En el extracto del documento, ¿qué libro se asocia con la edad de diez años?

▶ [EXTRACTO DEL DOCUMENTO]
════
Para mi sexto año me convertí en bombero luego de recibir un nuevo pasaporte: Fahrenheit 451. Quemé libros, de lo cual me arrepiento, a menos que haya quemado algunos de Cohelo. Fui perseguido por policías y por una bestia mecánica hasta que me encontré con un grupo de viejos eruditos, y de esta manera cumplí siete años. Luego, con 1984, me convertí en un hombre aún más oprimido por el sistema, con dolores en el cuerpo y en el alma, vigilado por el Gran Hermano con delgadas tele pantallas y transformado en un adorador leal del partido.

A mis diez años robé un tren en la Inglaterra de 1950 al leer: El gran robo del tren. Vi la precaria condición en que vivían hace setenta años y me di cuenta que es la situación en la que está sumida Colombia en estos tiempos de RETRASO, escrito con letras mayúsculas. Completé quince al viajar en el tiempo y vivir el Bogotazo en carne propia, al leer Al pueblo nunca le toca. Luego vino la Metamorfosis y Hamlet, consiguiendo con estos otro año más de vida literaria. En la vuelta al mundo en ochenta días viajé en tren, globo, carroza y hasta en elefante. Conocí Europa leyendo La piel de zapa de Honorato de Balzac, viví la segunda guerra mundial al leer El paladín de Bryan Garfield, y con este completé, tal vez, unos veintidós años.
════
Registros de una colección de datos

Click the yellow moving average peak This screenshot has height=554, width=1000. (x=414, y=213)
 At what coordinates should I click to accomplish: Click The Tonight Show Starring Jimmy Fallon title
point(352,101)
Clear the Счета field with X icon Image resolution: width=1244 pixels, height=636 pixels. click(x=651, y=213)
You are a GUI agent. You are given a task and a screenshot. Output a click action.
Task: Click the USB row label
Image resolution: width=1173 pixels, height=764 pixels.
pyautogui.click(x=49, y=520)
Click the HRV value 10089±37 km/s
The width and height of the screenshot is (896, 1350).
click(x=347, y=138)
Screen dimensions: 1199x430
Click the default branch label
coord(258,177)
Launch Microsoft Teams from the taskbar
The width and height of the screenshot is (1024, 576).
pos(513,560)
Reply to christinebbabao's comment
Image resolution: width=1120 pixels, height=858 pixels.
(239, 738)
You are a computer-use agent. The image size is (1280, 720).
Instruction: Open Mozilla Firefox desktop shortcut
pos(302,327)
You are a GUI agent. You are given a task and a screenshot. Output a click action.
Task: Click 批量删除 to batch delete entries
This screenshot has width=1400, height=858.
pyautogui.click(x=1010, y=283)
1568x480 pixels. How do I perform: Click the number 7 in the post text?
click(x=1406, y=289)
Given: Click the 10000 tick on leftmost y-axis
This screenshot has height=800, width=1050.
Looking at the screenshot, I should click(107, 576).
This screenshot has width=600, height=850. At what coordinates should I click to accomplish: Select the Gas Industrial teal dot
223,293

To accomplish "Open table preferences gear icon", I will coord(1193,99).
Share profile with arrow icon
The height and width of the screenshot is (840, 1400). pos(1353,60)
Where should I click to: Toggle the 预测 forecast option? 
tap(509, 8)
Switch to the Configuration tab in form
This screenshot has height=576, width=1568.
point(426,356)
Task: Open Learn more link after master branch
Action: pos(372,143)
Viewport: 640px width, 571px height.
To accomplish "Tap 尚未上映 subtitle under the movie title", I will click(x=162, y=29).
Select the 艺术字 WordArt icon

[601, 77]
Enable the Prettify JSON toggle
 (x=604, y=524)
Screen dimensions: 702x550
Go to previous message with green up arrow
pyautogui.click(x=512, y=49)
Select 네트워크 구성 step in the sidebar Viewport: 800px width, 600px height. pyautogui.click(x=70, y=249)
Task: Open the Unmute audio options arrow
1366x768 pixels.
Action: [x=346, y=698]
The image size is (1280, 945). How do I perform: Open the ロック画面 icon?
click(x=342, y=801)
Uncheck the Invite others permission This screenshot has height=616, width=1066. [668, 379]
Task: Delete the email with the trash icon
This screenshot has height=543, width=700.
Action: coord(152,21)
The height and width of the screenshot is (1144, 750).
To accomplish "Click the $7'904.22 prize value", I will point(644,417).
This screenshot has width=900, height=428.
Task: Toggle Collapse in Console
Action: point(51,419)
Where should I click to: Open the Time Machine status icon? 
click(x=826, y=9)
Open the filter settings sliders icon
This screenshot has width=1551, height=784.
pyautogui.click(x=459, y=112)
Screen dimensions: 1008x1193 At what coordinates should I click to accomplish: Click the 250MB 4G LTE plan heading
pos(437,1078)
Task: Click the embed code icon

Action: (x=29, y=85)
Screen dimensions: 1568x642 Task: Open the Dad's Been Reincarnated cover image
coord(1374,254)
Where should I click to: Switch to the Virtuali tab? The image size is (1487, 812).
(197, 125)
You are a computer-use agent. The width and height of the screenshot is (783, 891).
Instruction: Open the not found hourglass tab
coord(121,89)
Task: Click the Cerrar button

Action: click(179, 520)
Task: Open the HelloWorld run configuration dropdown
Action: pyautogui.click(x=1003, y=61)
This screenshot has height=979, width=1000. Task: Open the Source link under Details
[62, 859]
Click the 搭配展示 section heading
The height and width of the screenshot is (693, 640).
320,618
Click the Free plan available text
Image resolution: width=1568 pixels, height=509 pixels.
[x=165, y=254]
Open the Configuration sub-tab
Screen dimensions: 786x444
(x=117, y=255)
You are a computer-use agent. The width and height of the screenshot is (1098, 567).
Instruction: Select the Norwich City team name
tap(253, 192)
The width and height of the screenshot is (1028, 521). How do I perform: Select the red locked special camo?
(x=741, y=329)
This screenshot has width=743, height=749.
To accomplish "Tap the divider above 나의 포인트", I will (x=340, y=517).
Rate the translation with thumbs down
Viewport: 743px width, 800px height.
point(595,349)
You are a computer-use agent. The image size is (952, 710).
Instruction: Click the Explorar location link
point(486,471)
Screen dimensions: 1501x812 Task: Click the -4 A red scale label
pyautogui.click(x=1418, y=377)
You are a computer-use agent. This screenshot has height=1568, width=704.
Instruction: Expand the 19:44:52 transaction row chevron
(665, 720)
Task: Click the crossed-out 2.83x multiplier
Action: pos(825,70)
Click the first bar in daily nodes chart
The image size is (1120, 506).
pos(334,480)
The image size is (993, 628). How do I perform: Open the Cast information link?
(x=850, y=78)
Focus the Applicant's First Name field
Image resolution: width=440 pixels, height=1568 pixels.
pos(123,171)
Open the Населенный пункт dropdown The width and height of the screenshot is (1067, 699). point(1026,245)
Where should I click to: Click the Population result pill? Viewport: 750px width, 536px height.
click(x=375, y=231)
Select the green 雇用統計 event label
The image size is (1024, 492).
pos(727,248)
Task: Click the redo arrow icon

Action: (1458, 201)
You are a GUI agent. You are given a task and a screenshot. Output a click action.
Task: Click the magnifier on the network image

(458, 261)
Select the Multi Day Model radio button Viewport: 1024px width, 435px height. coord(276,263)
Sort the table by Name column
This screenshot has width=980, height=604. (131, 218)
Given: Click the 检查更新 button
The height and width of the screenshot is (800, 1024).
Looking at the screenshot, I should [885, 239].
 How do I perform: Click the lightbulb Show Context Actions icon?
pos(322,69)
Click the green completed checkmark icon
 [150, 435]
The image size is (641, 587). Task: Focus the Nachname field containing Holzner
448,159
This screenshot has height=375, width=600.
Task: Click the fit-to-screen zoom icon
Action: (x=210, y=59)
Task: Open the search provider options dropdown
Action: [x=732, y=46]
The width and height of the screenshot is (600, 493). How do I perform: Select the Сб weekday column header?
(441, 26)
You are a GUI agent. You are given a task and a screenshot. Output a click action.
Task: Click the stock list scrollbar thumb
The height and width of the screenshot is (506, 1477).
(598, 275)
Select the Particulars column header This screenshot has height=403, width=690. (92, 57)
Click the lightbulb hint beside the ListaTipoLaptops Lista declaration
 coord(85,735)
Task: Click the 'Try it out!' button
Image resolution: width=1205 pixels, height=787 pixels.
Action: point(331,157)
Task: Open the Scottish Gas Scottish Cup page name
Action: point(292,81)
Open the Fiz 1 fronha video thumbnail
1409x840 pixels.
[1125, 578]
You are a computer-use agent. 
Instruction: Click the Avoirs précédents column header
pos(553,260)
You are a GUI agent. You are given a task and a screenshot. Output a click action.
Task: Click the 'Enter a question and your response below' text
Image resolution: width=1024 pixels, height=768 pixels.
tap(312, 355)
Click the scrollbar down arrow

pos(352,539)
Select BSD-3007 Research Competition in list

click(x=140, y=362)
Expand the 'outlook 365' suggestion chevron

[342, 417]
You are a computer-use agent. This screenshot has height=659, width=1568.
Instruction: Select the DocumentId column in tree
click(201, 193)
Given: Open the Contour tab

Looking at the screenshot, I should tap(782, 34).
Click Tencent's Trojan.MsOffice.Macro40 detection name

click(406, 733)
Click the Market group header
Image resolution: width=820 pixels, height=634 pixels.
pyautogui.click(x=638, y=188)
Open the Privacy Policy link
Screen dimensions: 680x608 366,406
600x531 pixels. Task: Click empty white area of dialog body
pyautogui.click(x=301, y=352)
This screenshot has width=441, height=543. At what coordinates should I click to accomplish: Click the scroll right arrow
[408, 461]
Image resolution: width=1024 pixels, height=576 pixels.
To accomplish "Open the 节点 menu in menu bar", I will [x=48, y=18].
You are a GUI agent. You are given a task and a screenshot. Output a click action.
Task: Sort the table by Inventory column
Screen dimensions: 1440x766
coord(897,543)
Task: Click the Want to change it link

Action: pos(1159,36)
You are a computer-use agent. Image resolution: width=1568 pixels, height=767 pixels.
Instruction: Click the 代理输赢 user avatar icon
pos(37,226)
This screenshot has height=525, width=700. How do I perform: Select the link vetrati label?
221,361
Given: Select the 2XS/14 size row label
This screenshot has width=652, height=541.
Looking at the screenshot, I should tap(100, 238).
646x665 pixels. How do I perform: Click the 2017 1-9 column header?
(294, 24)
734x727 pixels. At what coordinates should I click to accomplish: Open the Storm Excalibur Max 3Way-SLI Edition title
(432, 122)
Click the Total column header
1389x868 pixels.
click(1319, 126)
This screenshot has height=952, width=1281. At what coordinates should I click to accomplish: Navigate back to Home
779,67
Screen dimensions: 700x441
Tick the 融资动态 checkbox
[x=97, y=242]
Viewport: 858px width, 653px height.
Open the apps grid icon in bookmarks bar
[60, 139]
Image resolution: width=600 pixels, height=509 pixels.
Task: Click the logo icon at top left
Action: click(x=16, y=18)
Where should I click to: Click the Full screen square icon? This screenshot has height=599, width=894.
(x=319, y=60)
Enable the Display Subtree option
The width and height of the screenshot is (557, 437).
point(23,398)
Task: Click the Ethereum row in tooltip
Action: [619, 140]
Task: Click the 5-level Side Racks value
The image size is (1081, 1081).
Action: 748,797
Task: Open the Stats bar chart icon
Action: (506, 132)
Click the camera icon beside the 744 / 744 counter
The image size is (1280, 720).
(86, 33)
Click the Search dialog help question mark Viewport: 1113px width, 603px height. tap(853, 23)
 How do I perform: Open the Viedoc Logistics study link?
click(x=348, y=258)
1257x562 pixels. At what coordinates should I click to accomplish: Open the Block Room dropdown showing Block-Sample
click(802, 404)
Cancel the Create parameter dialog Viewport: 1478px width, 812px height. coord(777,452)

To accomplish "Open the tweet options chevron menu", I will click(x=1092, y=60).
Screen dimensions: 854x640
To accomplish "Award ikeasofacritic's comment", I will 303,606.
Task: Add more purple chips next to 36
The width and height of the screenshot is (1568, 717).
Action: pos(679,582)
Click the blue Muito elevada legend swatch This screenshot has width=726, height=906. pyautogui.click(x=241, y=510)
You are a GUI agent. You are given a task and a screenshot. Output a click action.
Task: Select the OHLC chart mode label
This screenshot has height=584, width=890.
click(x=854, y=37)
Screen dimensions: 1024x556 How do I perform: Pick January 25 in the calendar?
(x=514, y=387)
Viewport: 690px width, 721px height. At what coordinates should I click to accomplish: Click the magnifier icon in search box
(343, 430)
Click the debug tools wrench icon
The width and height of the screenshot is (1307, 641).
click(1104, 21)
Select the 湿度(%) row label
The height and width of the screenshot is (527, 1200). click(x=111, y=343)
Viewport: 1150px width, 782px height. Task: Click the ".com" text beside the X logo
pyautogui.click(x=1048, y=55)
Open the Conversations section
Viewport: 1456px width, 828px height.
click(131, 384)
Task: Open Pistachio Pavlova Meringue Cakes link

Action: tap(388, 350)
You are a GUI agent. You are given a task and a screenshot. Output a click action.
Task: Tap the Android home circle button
════
▶ [RESPUESTA]
El gran robo del tren.